当前位置：网站首页>Inter class and intra class relations in video classification -- regularization

Inter class and intra class relations in video classification -- regularization

2022-06-12 11:38:00 【Large roasted wings】

Abstract

This paper proposes a new framework , Jointly learning feature relations and using class relations to improve video classification performance . To be specific , These two types of relationships are achieved through neural networks in depth （DNN） Strictly implement Regularization To learn and use .

contribution ：

We suggest that DNN The fusion layer in is used for structural regularization , To identify the correlation of multiple features , While maintaining its diversity . This unique ability makes the proposed method different from most existing work , These works usually use the shallow fusion process , Without considering the in-depth exploration of feature correlation .
We also propose to adopt the policy of DNN The output layer of applies similar structural regularization to explore the relationship between classes . therefore , Cross functional and inter class relationships are formulated and explored in a unified framework , This framework can be easily used GPU Realization , And train at an affordable time cost .
We provide a large number of empirical evaluations , To confirm the effectiveness of the proposed framework in detail , And we have achieved the highest performance to date on a widely used practical benchmark .

Introduction

In view of the limitations of the existing work , This paper presents a depth neural network （DNN） A unified framework for , The framework is joint learning Characteristic relationship and Class relation , At the same time, we use the learned relations to classify videos in the same framework . chart 1 The concept diagram of the method proposed in this paper is given .

First , Extract various video features , Including local visual descriptor and audio descriptor . Then use the feature as DNN The input of , The first two layers are input layer and feature transformation layer . The third layer of the network is called the convergence layer (Fusion Layer), Among them, structural regularization is applied to the network weights , To identify and utilize feature relationships . To be specific , The design of regularization term is based on the observation of two natural attributes of the relationship between features , Relevance and diversity . The former means that different features may share some common patterns in the middle layer representation between the original feature and the high-level semantics . The latter emphasizes the uniqueness of different characteristics , As supplementary information for predicting video semantics . These two attributes are modeled by using the characteristic correlation matrix , Let's analyze the fusion weight Trace norm regularization , To reveal the hidden relevance and diversity of features .
For inter class relationships , We regularize the weights of the final output layer , To automatically identify the grouping structure of video classes and exception classes . Semantic classes in the same group have common ground or relevance , It can be used as knowledge sharing to improve classification performance , Outliers should be excluded from negative knowledge sharing . We will show , By applying a similar trace norm based regularization to the weights of the output layer , We can effectively explore such complex inter class relationships , To produce better video classification results .

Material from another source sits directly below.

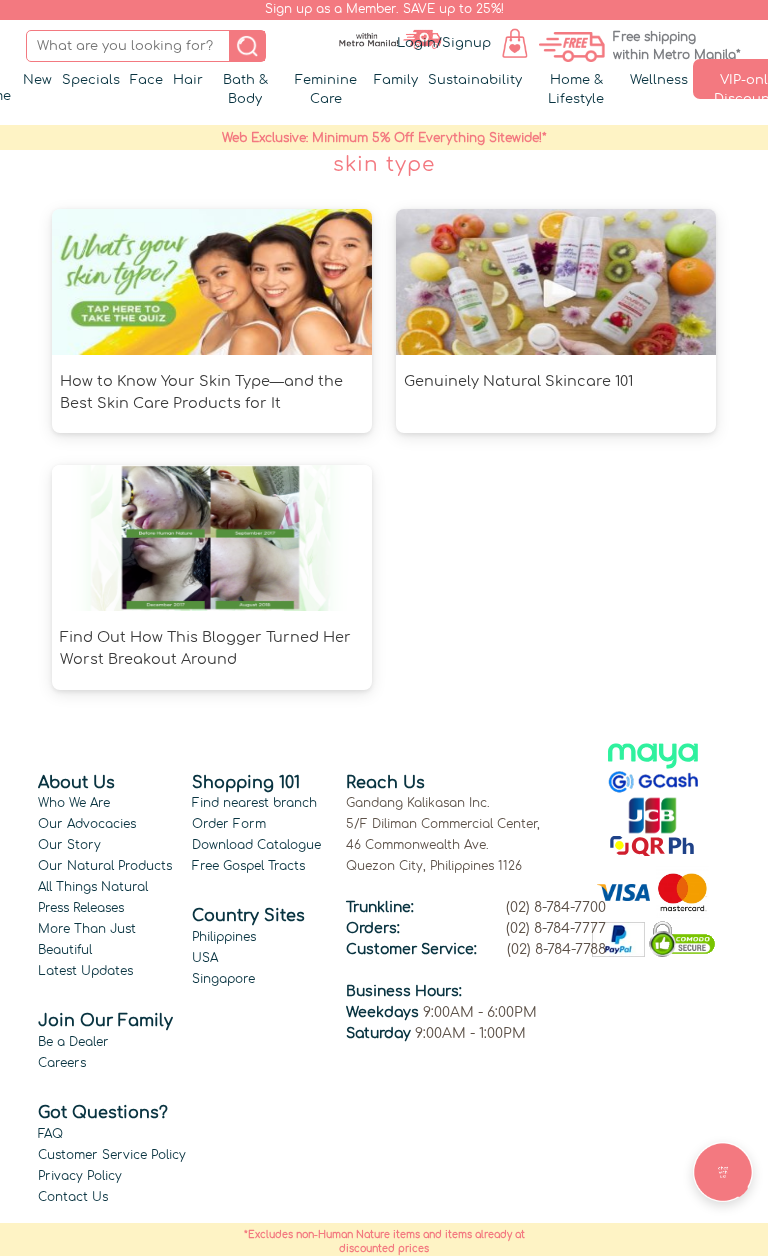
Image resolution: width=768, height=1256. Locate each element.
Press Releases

Please note that , Raw video data can be used as input , Not handmade features , Such as the recent work on image classification using deep learning [22]. under these circumstances , Convolutional neural networks can be used （CNN） Feature extraction from raw data . There are two reasons for using handmade features in our proposed framework . First , Handmade features have been widely used in video classification , And it is still the core component of some video analysis systems , These systems have produced the latest results in human behavior recognition and event recognition . By using these features , It is easy to compare with traditional semantic classification methods （ Popular SVM classifier ） Make a fair comparison . secondly , Using neural networks to extract features requires more layers of neurons , These neurons need to adjust a lot of additional parameters , More training data is needed .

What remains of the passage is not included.